[Records from a collection]
§
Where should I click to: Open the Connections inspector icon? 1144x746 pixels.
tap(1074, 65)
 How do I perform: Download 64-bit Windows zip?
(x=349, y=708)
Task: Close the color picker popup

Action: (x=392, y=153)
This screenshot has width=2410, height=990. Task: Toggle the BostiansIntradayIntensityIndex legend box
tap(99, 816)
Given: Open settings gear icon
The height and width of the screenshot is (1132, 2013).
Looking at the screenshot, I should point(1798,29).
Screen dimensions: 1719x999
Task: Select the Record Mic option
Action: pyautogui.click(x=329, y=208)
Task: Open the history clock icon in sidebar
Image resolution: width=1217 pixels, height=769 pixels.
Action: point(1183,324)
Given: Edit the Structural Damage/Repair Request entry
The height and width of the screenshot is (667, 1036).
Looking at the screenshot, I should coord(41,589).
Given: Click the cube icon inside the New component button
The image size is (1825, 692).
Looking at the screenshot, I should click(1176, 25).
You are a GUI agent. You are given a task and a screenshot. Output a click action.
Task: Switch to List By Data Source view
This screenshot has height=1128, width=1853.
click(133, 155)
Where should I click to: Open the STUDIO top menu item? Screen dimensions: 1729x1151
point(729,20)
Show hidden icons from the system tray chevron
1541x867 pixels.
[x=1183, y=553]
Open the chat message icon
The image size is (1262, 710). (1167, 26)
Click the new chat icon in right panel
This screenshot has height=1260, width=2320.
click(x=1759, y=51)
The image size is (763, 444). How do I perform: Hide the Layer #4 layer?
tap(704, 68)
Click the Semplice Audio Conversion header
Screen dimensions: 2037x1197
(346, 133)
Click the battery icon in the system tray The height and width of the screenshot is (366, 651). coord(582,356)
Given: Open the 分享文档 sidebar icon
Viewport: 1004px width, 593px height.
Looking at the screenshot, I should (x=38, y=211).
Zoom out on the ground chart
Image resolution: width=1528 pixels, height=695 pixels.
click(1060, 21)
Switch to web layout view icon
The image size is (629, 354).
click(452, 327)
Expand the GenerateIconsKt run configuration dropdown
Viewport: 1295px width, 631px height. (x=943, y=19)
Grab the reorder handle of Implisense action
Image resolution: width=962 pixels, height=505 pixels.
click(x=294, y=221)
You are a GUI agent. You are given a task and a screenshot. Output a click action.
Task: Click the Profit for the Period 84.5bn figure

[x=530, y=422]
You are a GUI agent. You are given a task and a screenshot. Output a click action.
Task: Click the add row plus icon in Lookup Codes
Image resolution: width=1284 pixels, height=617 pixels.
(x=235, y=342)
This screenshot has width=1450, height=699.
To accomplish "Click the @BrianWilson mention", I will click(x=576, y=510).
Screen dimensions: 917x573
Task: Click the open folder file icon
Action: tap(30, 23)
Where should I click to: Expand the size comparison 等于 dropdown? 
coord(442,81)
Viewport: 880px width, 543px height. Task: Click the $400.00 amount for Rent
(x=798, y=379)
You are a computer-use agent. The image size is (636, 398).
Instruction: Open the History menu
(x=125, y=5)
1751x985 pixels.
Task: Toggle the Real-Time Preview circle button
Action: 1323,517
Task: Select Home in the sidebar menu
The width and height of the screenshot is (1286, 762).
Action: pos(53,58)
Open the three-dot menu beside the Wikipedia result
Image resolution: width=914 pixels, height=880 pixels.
§
WHAT THE TASK ASKS
Where a line above holds the string "sidebar", copy that line.

SOLUTION TO THE EXERCISE
Task: Open the history clock icon in sidebar
Given: Open the 分享文档 sidebar icon
Task: Select Home in the sidebar menu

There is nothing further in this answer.